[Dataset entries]

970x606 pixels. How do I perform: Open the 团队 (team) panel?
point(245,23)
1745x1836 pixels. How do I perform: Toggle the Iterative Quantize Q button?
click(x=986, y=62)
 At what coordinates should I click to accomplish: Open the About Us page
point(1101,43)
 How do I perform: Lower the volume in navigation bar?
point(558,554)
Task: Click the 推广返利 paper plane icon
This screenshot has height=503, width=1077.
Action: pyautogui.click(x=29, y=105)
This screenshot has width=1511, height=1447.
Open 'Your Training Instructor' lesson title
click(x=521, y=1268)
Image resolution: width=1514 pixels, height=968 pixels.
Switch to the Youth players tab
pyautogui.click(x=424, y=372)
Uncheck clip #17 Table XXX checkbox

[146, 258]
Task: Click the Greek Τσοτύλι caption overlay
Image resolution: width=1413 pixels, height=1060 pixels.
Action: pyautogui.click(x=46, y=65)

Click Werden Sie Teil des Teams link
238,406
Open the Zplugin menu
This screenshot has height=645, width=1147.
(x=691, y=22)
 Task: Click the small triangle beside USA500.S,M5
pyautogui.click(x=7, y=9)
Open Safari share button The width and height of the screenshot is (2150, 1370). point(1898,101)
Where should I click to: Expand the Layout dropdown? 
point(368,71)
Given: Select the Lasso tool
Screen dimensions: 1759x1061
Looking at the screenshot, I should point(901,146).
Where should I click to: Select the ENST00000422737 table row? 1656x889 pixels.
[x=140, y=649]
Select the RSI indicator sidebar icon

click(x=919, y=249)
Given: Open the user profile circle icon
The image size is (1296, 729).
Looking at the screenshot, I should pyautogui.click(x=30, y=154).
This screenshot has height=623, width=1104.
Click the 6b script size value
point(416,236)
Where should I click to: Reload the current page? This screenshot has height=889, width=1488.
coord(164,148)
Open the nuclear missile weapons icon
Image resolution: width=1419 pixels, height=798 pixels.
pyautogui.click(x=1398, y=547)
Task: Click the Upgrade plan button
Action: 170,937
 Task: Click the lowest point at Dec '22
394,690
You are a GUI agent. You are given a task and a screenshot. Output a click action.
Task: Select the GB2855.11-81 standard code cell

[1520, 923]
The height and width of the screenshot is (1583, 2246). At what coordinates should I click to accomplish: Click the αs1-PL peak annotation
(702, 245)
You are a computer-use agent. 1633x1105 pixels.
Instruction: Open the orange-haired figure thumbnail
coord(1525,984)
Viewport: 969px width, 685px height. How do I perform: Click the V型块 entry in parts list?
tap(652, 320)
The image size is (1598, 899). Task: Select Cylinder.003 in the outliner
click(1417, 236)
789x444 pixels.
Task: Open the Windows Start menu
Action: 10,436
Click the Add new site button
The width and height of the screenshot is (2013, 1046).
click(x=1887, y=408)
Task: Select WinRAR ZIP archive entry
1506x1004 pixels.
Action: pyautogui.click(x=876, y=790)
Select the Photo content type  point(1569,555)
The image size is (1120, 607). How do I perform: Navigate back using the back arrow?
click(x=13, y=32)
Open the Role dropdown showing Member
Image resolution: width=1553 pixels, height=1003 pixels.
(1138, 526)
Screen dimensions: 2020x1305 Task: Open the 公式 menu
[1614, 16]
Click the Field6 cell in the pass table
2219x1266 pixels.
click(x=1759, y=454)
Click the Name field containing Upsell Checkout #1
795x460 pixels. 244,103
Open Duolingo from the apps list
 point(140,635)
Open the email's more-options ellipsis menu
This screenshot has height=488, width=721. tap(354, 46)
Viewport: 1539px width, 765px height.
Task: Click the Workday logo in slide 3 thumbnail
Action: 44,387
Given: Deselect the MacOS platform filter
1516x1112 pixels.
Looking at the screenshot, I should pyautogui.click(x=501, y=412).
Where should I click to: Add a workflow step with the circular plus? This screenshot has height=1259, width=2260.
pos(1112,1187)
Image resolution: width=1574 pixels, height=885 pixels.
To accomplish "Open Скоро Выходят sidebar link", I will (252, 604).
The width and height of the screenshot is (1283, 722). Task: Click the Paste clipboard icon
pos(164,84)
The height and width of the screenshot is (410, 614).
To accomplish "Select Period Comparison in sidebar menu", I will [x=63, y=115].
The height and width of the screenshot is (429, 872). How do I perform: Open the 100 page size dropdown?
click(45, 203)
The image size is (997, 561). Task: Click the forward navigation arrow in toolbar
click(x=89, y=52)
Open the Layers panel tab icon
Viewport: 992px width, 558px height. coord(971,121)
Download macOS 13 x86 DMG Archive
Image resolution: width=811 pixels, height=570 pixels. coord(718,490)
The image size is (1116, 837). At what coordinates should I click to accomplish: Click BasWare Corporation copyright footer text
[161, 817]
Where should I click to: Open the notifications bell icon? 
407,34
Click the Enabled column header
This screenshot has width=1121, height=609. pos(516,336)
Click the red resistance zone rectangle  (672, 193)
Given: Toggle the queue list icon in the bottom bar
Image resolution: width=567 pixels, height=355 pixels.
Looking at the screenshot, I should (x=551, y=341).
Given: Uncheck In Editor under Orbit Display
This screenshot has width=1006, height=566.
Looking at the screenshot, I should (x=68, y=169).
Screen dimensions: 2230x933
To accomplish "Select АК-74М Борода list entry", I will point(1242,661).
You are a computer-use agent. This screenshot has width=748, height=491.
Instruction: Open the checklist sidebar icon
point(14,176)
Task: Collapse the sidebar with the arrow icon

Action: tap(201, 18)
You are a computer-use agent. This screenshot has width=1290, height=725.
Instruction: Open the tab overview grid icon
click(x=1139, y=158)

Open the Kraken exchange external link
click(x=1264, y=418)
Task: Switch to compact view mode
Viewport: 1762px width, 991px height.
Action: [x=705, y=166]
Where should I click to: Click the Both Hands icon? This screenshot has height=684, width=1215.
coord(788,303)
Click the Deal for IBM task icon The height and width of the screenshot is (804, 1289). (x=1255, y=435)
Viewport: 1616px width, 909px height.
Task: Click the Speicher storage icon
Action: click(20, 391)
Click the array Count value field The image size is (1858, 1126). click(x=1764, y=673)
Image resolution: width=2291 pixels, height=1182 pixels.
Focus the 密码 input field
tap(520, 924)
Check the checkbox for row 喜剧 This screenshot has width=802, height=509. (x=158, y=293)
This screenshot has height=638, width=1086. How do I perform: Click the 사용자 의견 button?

» WHAT THIS TASK INVOLVES
All lines from the one that contains "Click the Deal" to the end of the records above are to be copied exactly; leave out the rest.

» ANSWER SECTION
Click the Deal for IBM task icon The height and width of the screenshot is (804, 1289). (x=1255, y=435)
Viewport: 1616px width, 909px height.
Task: Click the Speicher storage icon
Action: click(20, 391)
Click the array Count value field The image size is (1858, 1126). click(x=1764, y=673)
Image resolution: width=2291 pixels, height=1182 pixels.
Focus the 密码 input field
tap(520, 924)
Check the checkbox for row 喜剧 This screenshot has width=802, height=509. (x=158, y=293)
This screenshot has height=638, width=1086. How do I perform: Click the 사용자 의견 button?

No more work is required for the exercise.